BEGIN

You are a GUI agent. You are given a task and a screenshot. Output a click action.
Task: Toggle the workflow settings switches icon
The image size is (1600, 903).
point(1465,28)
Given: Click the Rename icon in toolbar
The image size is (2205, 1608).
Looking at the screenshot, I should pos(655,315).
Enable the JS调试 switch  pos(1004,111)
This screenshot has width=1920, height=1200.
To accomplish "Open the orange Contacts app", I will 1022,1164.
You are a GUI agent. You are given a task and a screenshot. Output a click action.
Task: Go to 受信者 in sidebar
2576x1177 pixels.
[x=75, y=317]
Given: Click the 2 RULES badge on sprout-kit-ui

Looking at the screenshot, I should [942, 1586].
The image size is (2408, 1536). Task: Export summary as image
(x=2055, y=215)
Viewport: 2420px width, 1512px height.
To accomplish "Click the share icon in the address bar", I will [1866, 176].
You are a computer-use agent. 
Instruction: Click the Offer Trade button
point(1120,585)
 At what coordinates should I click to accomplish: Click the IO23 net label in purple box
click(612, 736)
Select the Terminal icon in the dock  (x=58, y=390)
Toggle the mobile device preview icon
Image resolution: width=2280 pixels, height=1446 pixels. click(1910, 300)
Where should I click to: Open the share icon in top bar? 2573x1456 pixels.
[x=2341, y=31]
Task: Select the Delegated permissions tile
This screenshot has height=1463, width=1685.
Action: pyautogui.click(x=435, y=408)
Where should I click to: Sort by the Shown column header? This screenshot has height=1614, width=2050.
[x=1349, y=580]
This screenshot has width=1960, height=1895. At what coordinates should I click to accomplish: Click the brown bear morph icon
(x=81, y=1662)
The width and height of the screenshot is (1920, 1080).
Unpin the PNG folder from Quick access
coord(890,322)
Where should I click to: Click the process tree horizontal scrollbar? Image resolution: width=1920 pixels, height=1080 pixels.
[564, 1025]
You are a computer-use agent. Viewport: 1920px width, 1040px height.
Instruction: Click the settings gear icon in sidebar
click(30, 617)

END

Please copy each line of the records above that holds the word "Viewport".

Viewport: 2420px width, 1512px height.
You are a computer-use agent. Viewport: 1920px width, 1040px height.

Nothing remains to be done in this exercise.